July 1, 2020
We're seeing it.
And I thought we would see some inflation data that would begin shifting the attitude on the inflation outlook. I don't know about the attitude (yet) but we're getting the data.
Check out this chart from this morning's numbers on manufacturing activity for the month of June.
The month-over-month increase was the hottest since August of 1980.
This is what you get when you turn demand on, like a light switch (lifting stay-at-home orders), and that demand is met with a supply chain disruption.
With that, I've been waiting to see the very important inflation component of this report (the ISM prices paid), which came in this morning.
It was indeed a hot number.
In an economy where economists are forecasting a contraction for the second quarter, of anywhere from down 35% to down 45%, the price that manufacturers pay for raw materials in June had a huge jump.

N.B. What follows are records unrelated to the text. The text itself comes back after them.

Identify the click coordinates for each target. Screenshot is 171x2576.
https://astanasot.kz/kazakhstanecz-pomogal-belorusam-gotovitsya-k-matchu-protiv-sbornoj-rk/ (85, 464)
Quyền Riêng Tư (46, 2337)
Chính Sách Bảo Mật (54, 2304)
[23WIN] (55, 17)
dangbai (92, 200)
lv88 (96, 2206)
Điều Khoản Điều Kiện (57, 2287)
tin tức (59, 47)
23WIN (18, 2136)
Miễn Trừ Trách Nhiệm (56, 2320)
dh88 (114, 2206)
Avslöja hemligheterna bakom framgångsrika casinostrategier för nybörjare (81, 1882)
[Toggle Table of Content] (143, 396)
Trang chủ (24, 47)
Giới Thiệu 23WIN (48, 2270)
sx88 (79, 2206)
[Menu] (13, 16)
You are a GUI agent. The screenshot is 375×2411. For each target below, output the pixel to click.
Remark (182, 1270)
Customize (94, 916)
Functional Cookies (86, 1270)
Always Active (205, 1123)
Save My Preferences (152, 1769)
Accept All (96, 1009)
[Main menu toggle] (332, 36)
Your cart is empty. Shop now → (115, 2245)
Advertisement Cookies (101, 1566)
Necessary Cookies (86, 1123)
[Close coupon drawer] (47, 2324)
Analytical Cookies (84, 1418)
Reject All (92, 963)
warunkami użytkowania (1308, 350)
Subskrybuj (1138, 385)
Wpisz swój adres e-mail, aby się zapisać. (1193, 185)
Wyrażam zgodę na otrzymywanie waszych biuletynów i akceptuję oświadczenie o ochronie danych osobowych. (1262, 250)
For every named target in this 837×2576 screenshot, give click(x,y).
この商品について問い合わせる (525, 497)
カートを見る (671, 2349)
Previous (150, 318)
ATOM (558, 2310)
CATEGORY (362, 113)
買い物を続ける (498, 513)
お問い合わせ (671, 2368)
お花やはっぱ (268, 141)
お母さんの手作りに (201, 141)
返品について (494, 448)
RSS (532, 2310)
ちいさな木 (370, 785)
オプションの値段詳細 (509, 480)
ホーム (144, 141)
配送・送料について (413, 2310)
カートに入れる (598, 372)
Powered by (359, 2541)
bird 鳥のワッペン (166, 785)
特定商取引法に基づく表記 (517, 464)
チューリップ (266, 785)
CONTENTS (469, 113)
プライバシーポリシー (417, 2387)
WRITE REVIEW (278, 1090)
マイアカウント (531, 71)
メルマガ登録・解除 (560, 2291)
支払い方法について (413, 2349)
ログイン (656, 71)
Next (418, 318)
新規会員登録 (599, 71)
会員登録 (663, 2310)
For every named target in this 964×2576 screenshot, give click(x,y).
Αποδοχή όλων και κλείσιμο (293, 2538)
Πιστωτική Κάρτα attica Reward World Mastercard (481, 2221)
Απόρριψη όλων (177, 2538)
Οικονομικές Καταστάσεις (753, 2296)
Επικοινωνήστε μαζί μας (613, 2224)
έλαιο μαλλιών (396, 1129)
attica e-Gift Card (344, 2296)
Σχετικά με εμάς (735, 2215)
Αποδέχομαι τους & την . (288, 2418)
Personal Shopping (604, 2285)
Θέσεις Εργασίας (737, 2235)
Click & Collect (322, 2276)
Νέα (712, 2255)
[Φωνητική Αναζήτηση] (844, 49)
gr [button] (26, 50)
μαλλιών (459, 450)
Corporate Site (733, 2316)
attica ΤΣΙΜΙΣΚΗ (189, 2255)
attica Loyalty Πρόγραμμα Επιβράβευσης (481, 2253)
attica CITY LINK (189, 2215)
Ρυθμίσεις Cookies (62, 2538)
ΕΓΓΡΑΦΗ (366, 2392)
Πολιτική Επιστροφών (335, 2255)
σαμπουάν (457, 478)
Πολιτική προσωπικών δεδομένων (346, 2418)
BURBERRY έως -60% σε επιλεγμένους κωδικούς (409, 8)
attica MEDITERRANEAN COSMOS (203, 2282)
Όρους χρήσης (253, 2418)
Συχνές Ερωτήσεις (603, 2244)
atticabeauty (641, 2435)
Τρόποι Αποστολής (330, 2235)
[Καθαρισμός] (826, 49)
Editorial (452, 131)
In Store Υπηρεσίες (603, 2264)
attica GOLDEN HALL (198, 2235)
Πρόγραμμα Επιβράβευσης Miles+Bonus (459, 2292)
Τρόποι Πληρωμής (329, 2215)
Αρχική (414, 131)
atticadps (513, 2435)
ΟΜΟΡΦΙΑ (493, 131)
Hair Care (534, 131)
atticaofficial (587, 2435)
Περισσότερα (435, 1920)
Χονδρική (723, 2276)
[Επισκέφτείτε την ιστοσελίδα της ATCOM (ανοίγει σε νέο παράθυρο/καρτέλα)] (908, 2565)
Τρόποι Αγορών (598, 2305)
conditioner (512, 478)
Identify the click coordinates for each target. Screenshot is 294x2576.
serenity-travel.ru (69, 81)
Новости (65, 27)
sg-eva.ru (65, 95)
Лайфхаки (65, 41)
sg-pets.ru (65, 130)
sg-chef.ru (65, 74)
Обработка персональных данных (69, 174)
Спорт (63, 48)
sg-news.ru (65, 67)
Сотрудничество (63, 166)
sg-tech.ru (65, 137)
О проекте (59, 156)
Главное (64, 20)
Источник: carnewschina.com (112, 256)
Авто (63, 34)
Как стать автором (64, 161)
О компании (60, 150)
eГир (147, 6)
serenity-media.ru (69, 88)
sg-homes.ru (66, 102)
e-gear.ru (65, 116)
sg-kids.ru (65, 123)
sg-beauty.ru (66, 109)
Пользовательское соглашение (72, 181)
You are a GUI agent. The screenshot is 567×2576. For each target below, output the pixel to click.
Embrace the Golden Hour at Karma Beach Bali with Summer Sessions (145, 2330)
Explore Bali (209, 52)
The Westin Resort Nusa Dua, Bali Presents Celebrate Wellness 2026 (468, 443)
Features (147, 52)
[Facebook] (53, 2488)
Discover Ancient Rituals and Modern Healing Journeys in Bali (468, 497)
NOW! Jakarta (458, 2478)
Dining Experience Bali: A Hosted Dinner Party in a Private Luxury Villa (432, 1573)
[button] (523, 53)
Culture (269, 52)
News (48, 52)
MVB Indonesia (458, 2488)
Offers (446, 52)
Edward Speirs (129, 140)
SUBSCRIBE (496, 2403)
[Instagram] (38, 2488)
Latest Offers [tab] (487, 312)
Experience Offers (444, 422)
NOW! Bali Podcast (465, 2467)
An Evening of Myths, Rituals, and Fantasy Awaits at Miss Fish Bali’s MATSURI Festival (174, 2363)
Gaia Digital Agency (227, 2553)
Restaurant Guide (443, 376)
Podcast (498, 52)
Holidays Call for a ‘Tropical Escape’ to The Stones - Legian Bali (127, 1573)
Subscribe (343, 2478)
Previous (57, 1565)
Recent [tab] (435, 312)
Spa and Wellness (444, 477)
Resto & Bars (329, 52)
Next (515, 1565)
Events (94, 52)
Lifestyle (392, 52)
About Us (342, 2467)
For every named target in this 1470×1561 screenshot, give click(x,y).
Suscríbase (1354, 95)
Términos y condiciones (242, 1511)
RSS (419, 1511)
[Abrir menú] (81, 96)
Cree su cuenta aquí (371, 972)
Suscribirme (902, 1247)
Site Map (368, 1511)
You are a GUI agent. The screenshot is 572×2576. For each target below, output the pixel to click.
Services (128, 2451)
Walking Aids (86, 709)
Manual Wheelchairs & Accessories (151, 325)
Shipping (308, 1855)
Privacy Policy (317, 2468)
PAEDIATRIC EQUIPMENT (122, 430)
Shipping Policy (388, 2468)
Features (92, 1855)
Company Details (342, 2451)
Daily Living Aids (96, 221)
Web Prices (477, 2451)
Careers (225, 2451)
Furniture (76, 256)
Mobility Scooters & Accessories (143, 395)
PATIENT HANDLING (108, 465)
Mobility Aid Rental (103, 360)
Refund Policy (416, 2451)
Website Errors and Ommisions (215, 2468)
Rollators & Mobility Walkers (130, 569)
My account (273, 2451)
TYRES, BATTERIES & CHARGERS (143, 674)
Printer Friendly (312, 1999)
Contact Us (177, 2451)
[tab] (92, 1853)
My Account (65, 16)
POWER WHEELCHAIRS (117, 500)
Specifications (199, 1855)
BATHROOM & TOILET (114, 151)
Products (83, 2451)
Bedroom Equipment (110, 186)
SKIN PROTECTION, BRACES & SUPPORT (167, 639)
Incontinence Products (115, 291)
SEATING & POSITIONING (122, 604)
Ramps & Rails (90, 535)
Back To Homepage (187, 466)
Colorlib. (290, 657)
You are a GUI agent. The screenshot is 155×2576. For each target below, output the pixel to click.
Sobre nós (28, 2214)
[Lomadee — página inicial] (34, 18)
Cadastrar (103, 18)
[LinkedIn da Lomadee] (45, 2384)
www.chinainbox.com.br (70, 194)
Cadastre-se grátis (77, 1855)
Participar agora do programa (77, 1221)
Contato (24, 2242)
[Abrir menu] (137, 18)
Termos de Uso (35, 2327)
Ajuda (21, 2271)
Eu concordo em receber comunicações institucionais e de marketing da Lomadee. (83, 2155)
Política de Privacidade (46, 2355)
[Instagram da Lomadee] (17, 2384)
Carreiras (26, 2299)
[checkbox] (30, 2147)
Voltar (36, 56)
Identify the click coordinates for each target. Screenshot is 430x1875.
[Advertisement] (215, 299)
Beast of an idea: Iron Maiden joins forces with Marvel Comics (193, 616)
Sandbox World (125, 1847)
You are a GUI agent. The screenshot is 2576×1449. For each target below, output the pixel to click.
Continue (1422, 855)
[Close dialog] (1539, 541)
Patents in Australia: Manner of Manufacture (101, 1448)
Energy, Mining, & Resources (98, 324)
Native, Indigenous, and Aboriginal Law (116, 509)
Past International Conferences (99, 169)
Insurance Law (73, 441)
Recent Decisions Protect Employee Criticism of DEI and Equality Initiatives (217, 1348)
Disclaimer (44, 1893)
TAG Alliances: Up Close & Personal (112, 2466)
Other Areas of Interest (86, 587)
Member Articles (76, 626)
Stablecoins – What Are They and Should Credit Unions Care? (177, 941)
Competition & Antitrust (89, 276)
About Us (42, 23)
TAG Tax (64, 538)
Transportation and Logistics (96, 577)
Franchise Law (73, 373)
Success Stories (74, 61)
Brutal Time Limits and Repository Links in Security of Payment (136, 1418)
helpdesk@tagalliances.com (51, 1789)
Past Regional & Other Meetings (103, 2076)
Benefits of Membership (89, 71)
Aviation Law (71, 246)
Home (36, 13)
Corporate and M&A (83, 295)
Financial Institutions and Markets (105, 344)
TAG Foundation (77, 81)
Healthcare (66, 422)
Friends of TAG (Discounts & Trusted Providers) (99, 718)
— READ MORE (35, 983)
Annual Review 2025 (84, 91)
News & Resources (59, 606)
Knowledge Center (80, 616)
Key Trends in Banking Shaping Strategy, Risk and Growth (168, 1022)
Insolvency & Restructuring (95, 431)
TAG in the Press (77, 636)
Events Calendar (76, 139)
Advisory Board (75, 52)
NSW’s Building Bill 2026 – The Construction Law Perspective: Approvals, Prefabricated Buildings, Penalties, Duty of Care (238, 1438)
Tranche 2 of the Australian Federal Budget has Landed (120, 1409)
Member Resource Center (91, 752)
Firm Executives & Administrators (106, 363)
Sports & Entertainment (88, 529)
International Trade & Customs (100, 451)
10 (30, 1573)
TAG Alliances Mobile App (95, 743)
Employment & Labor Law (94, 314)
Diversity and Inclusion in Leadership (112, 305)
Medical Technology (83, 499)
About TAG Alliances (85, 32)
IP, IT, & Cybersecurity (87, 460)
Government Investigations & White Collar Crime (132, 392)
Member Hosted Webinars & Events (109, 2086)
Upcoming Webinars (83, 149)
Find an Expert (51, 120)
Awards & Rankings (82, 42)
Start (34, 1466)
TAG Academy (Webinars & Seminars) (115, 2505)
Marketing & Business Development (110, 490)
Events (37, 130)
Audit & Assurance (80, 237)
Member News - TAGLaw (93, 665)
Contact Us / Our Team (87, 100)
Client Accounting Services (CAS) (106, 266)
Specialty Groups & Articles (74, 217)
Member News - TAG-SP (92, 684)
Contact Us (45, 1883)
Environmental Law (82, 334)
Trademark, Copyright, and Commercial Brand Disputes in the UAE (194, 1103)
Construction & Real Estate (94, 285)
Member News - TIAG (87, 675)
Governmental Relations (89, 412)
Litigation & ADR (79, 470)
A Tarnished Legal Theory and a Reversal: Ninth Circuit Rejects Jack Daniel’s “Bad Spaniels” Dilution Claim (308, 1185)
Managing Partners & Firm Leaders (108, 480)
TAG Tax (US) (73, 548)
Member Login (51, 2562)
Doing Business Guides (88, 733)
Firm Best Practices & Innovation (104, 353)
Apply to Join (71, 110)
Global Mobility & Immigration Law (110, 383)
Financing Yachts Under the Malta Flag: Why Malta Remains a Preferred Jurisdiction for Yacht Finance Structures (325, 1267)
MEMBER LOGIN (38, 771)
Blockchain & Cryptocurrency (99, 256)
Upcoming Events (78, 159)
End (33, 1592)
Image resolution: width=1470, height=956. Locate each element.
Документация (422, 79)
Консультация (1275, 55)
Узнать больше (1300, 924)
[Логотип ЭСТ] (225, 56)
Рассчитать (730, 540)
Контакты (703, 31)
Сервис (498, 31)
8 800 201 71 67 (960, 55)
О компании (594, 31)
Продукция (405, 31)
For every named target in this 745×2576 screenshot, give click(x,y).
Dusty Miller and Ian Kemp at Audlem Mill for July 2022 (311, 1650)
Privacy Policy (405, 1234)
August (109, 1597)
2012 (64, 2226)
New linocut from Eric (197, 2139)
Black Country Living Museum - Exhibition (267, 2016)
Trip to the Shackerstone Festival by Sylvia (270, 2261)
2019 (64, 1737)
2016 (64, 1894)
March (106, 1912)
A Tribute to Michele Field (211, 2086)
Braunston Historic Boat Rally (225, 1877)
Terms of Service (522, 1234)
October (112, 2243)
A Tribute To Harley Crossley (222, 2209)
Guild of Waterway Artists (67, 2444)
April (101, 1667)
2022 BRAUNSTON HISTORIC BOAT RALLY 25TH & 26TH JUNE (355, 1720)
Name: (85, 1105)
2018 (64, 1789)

That leads to this index that shows buyers are no longer in the position of strength to negotiate on price. And I suspect it's going to get a lot worse for them.
Again, we've already seen higher prices in food/groceries. Now, we will begin seeing it in other final products, as manufacturers are paying more for their inputs.
As we discussed frequently in my daily notes, surrounding the inflation story, a key piece in this story is wages. And we'll get more on that tomorrow morning, in the jobs report (i.e. average hourly earnings).
Remember, thanks to hazard pay and federally subsidized unemployment checks, we've had this jump in wages over the past two months.
As we've discussed, the genie is out of the bottle, and higher wages are here to stay. Trump signaled that today, as he said he'll have a "statement on minimum wage coming in the next two weeks."
This is all continues to support the thesis we've discussed here, on "the global reset of prices and wages." This is simply the product of global governments and central banks flooding the world with new money.